The administration will ask the Supreme Court to revive President Trump’s policy excluding openly transgender troops from serving in the military, a Justice Department lawyer said Tuesday.
Jason Manion said the filing will come “imminently,” and will challenge the injunction issued by a district court in Washington state and tentatively upheld by an appeals court on the West Coast.
“It will be very, very soon,” Mr. Manion said in arguments to another appeals court, the U.S. Circuit Court of Appeals for the District of Columbia, which was hearing oral arguments stemming from another case challenging the policy.
The disputes stem from one of Mr. Trump’s early executive orders instructing the Pentagon to reverse a Biden-era policy that had allowed transgender troops to serve, and instead to revive a policy from the first Trump administration, which had largely excluded them.
Current Defense Secretary Pete Hegseth issued a policy that was even stricter than the previous Trump policy, barring troops diagnosed with gender dysphoria from serving, putting those currently in uniform on leave, and requiring all others to serve in their biological sex.
Lower courts have ruled the policy to be unconstitutional discrimination.
Judge Ana Reyes, whose ruling was being challenged in the D.C. Circuit Tuesday, said the policy was “soaked in animus,” was “unabashedly demeaning” and “stigmatizes transgender persons as inherently unfit.”
Circuit Judge Cornelia Pillard on Tuesday suggested that was a reasonable conclusion given the language Mr. Trump used in his initial executive order. She said that’s compounded by the fact that Mr. Hegseth rushed his policy into action so soon after Mr. Trump’s order.
“We have a sitting president issuing an executive order that has animus on its face, not directing anyone, any panel of experts to study the issue, but simply directing the secretary of Defense to implement a ban on service by transgender persons,” said Judge Pillard, an Obama appointee.
She said she would have expected the administration to at least study how transgender troops did in the years they were allowed to serve under the Biden policy.
Judge Naomi Rao, a Trump appointee, also questioned the government over its categorical approach. She wondered whether the Constitution would require an “individualized determination” that someone was specifically unfit, rather than treating the whole class of transgender troops the same.
At the same time, though, Judge Rao wondered about the justification for lower courts ordering a universal injunction against the policy for all trans troops, not just those who sued.
Shannon Minter, the lawyer for the transgender troops, said he couldn’t see how the court could allow the ban to apply to some members of the military but not others.
“It is a group-based harm,” he said. “They’re being categorized negatively by the government based only on their membership in a group.”

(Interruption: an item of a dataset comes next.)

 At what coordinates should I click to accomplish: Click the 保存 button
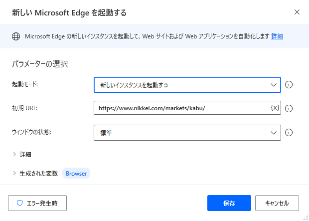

The appeals court spent some time during oral argument pondering whether someone who identifies as transgender but has not been diagnosed with gender dysphoria and is not seeking to transition can still serve.
Under the terms of the policy, they can serve as long as it’s in their biological sex.
But Mr. Minter said there’s still pressure there, and without the policy, some of those who are serving in a biological sex that’s not the same as their gender identity would transition.
The third member of Tuesday’s panel in the circuit court is Judge Gregory Katsas, another Trump appointee.